Futaba is no exception, with just 10% of residents saying they intend to return. Some, particularly those with young children, are concerned about radiation levels, while others have built new lives elsewhere.
Yuji Onuma, a Futaba resident, said recent work to repair streets and decontaminate the town centre were designed to give the world a false impression before the Olympic torch relay.
“I wish they wouldn’t hold the relay here,” Onuma told Reuters. Pointing at workers repaving a road expected to be on the relay route, he added: “Their number one aim is to show people how much we’ve recovered. I don’t think people will understand anything by just seeing cleaned-up tracts of land.”
Radiation readings in the air taken in February near Futaba’s railway station were around 0.28 microsieverts per hour, higher than the government-set target of 0.23 microsieverts an hour.
Another part of the town had a reading of 4.64 microsieverts per hour on the same day, meaning a person would reach the annual exposure upper limit of 1 millisievert, recommended by the International Commission on Radiological Protection, in just nine days.
The torch is due to pass through the village of Iitate the following day, but campaigners this week described the relay as inappropriate and warned they had found radiation “hotspots” in the village.
In a survey of 69 locations along and around the proposed relay route, the grassroots group the Radioactivity Monitoring Centre for Citizens said it had found 44 sites with radioactive levels above 0.23 microsieverts per hour, including one “severe hotspot” of 0.85 microsieverts per hour along the torch relay route.
The discovery of hotspots near J-Village by Greenpeace Japan at the end of last year prompted the environment ministry and the nuclear plant’s operator, Tokyo Electric Power, to perform extra decontamination work.
While some independent monitors have said the discovery of isolated hotspots does not present an accurate picture of the overall situation in Fukushima, Nobuyoshi Ito, an Iitate farmer, said the civic group’s findings cast doubts on government claims that decontamination work had been a success.

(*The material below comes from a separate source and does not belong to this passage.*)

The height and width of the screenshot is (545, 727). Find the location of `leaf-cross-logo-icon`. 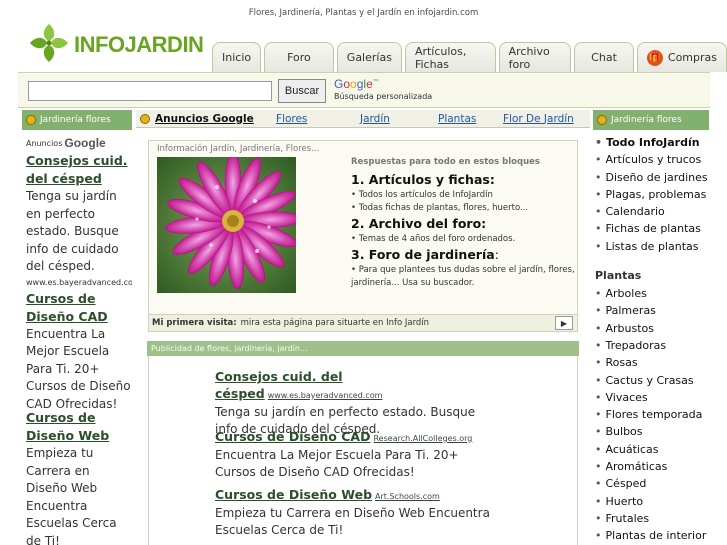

“Radiation exposure for runners passing along the route may not be very high, but the overall situation in places like Iitate is severe,” Ito said. “Levels are several times to as many as 20 times higher in the village than they were before the disaster, and people who moved back have to put up with that 24 hours a day, 365 days a year.”
Of Iitate’s pre-disaster population of 6,100, only 1,200 people have returned, Ito said. “The small number of people coming means that the nuclear disaster is not over yet. The truth is that full recovery from a nuclear disaster like this is just not possible.”